1. Re:The untold story by bridges · 2010-02-09 04:19 · Score: 1
  
  We're not trying to hide anything, and so I will admit to being surprised by this (anonymous) accusation. To address the anonymous coward's concerns, however:
  1. Actual users of supercomputers care most about application run time because applications are what scientists run, not micro-benchmarks. As a result, our paper and research more generally focuses on the runtime penalty to real applications (e.g. Sandia's CTH code) as opposed to focusing on optimizing micro-benchmarks that aren't what real users of these systems care about.

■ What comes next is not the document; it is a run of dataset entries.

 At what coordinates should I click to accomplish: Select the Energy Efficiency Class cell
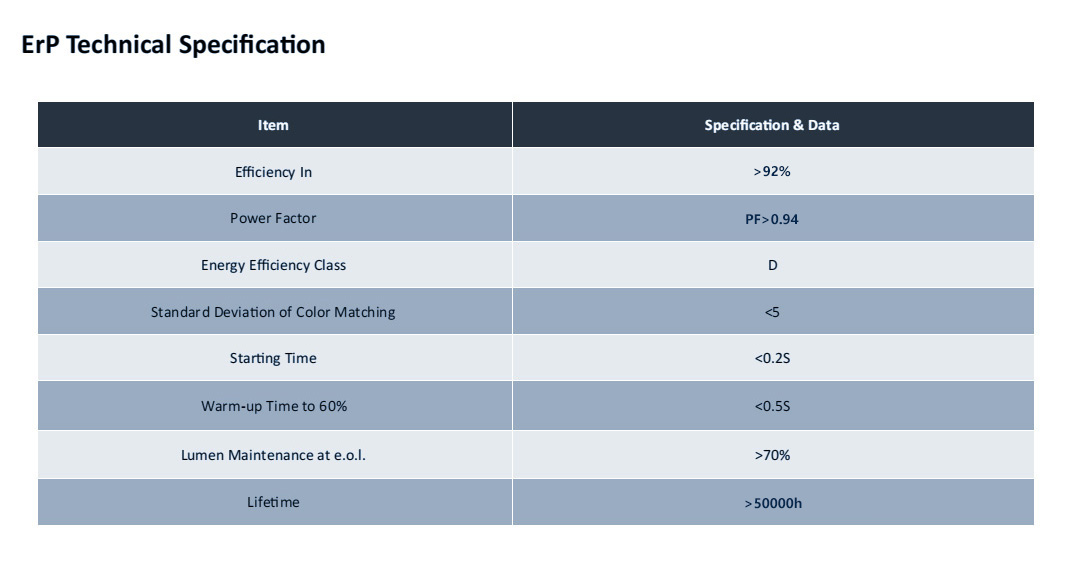pos(273,265)
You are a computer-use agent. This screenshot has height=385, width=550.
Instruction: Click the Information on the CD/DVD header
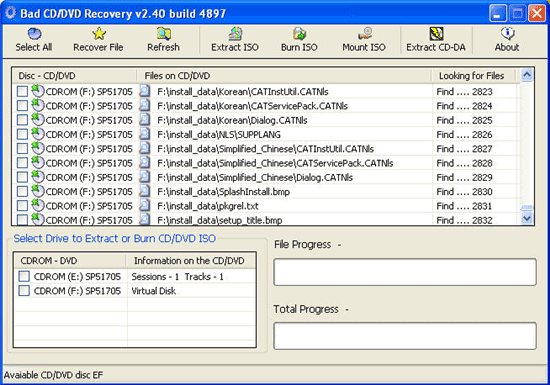click(x=190, y=261)
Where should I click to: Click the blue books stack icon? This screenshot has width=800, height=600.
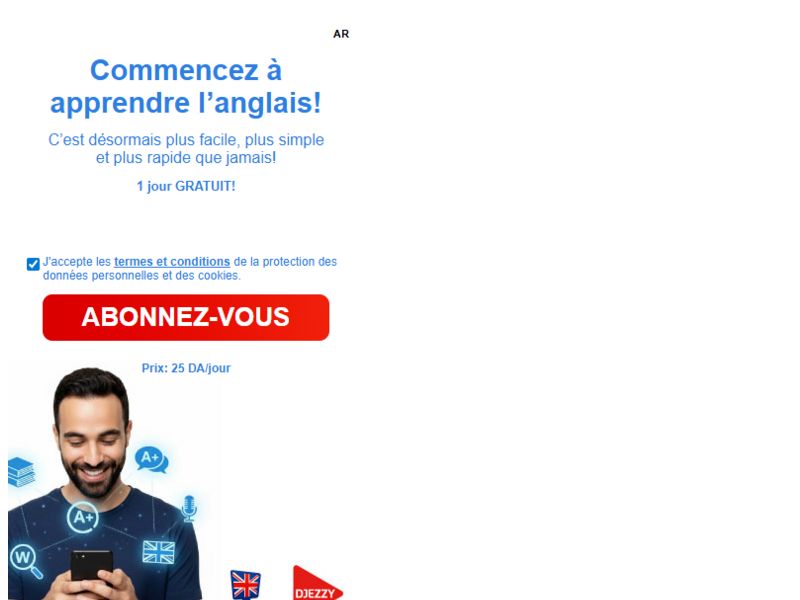pyautogui.click(x=21, y=472)
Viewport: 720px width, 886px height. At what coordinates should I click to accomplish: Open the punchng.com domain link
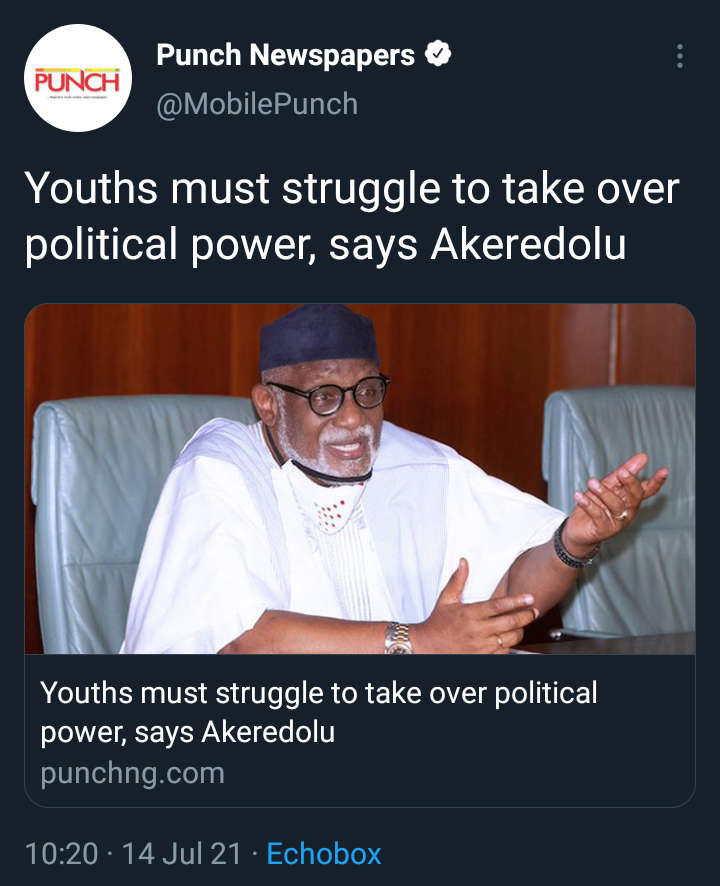point(133,774)
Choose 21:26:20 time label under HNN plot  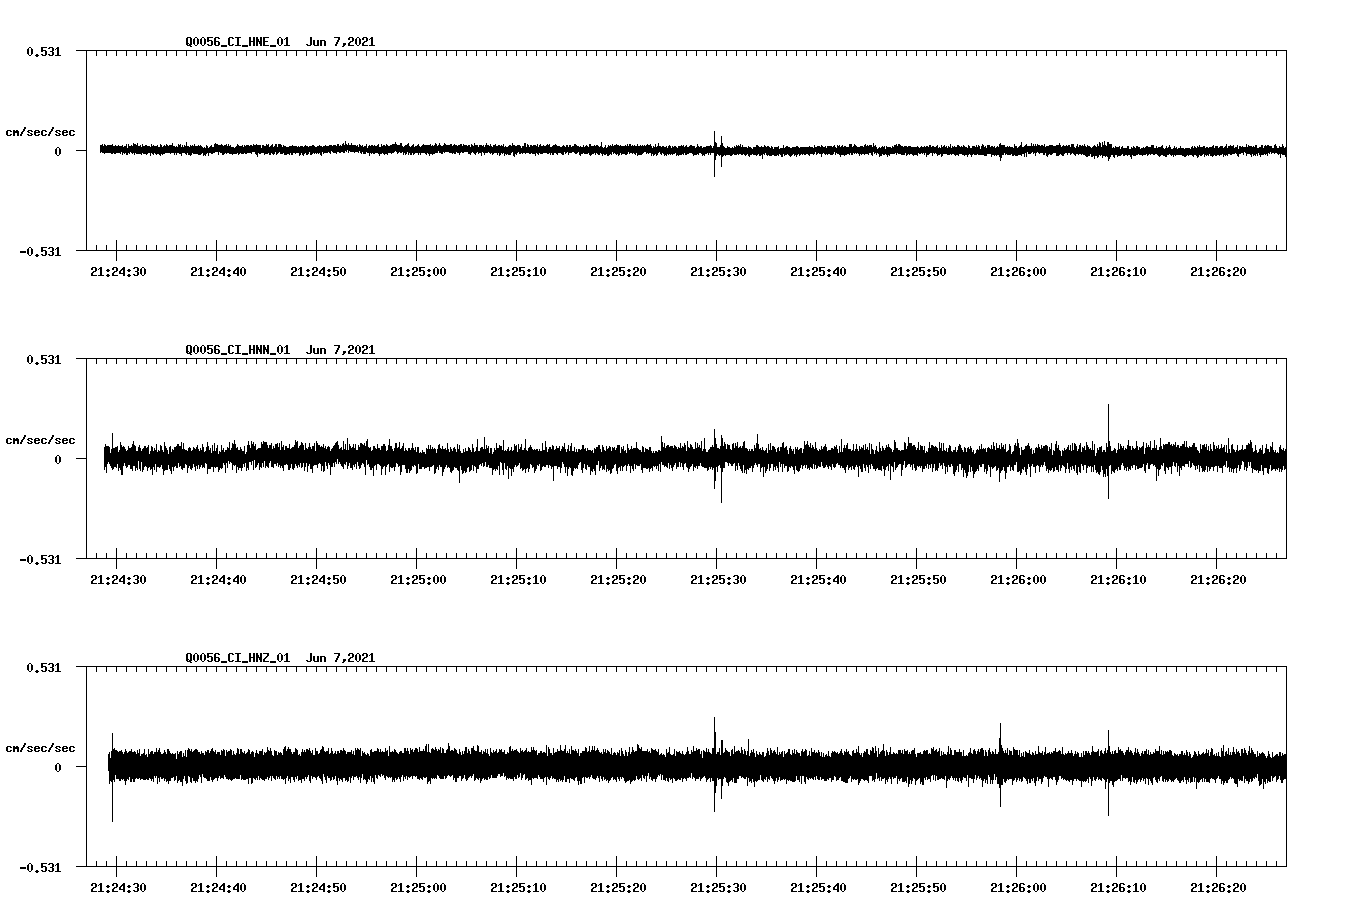(1218, 580)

  2. Micro-benchmarks do provide useful information about the exact costs of various low-level operations, however, to the extent that they can show you what is causing the application slowdowns you do see. They also can potentially help understand how proposed changes might impact applications other than the ones we were able to run in our limited access to the production Red Storm system. Because of this, the paper the anonymous coward above refers to explicitly measures and presents micro-benchmark latency and bandwidth overheads. Specifically, it cites the latency cost on both Red Storm's SeaStar NIC (5 or 11 microseconds, depending on how you virtualize paging) and QDR Infiniband (0.01 microseconds). It also presents a bandwidth curve to fully characterize virtualization's cost over the full range of potential message sizes on SeaStar. (IB is less expensive to virtualize than SeaStar, because IB doesn't have interrupts that Palacios must virtualize on the messaging fast path where as SeaStar does, at least when running Cray's production firmware).

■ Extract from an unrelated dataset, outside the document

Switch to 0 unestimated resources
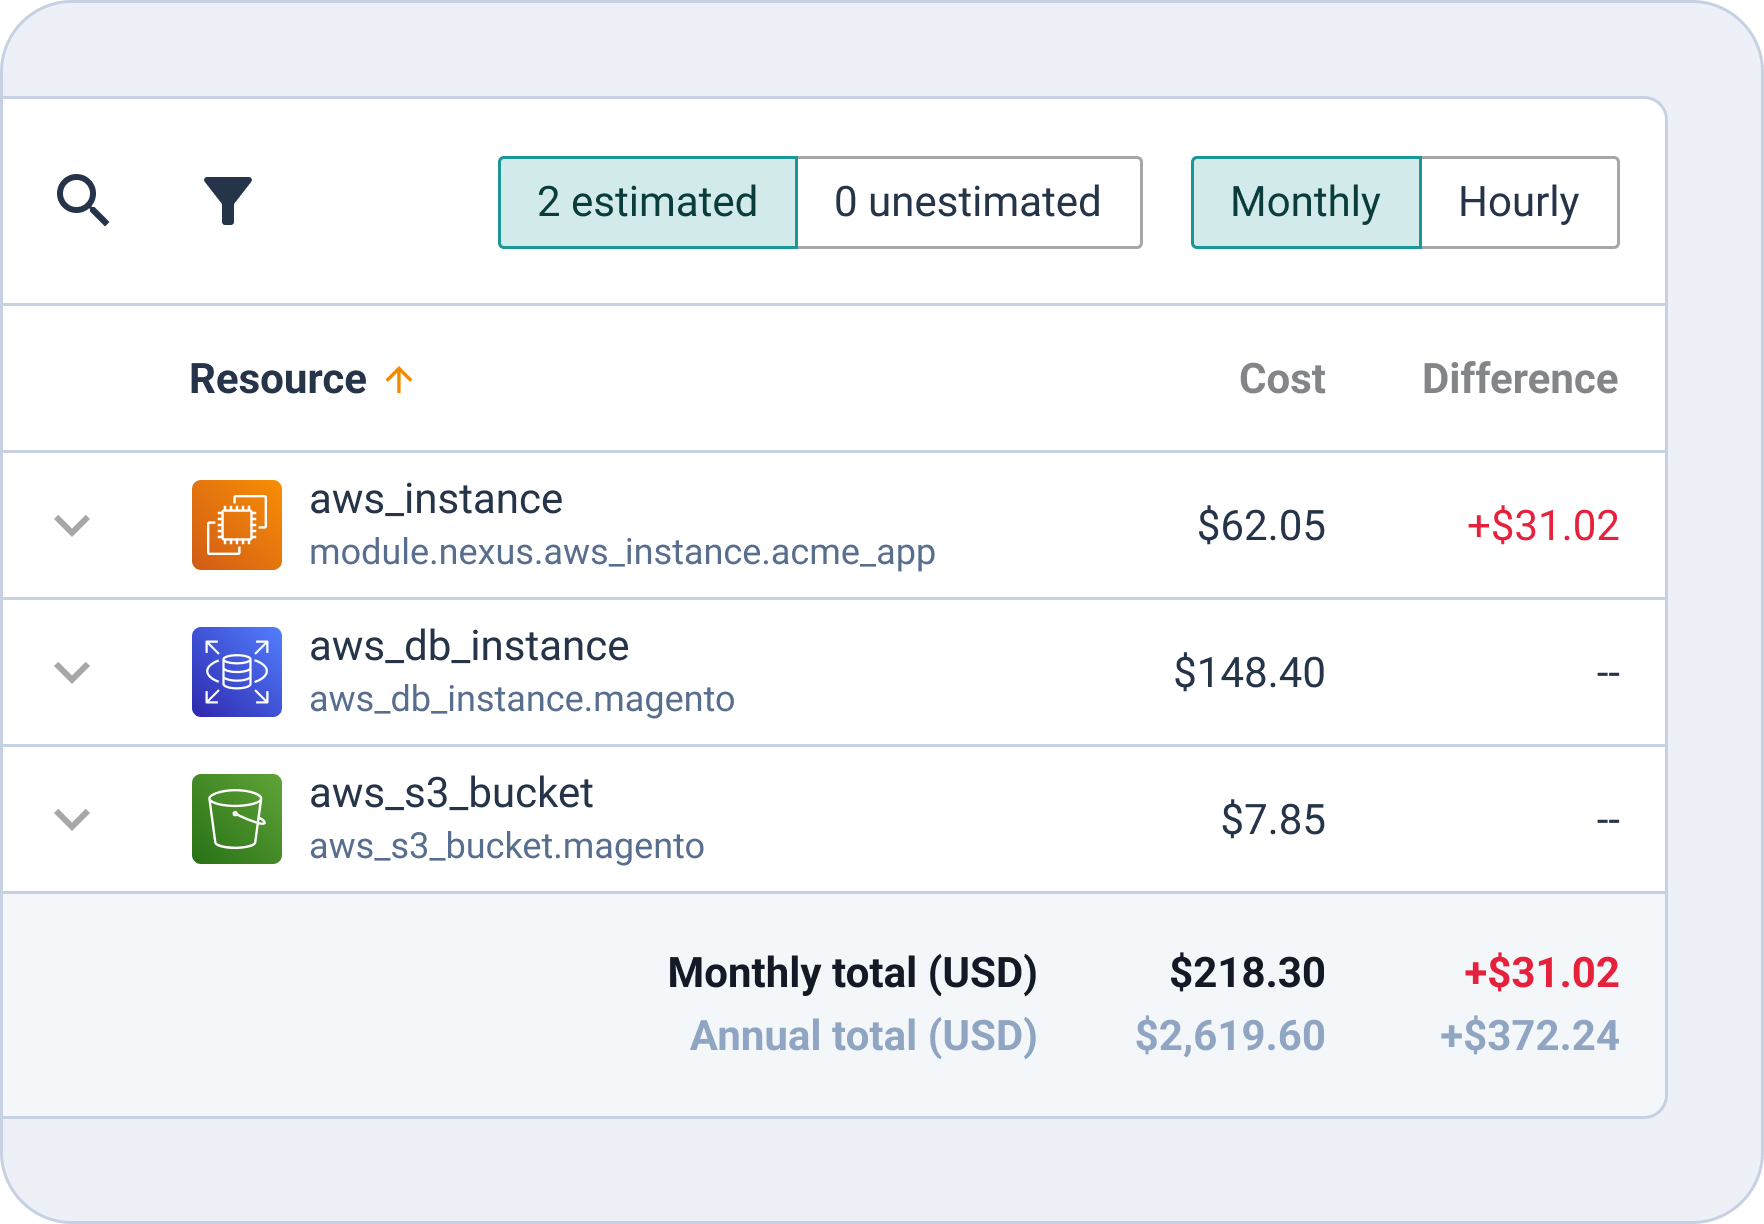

  We're very up front about the costs of virtualization because we are well aware that there is no such thing as a free lunch. Virtualization provides a number of potential advantages in supercomputing systems, for example in terms of dealing with node failures, providing a small open-source platform for OS research and innovation on supercomputing systems, handling applications with different OS feature and performance requirements, and a variety of other things. However, it does come with a cost to applications and application scientists that has to be weighed against its potential benefits.
Development is NOT open source, runs on VMware by Anonymous Coward · 2010-02-09 19:55 · Score: 0

Yeah, open source Palacios development would indeed be FTW, if it existed, but it doesn't.
While the Palacios code itself is open, the development image runs under VMware, which is closed tighter than a tight thing.
If you're looking for an open source development platform for VMMs, this isn't it.
1. Re:Development is NOT open source, runs on VMware by bridges · 2010-02-10 02:15 · Score: 1
  
  Palacios can run on real x86 hardware or on QEMU. In fact, most of our development is done on QEMU, which is open source. The VMWare image was something we did on the original 1.0 release just to help people get started running it and haven't done since, but VMware has *never* been required for development.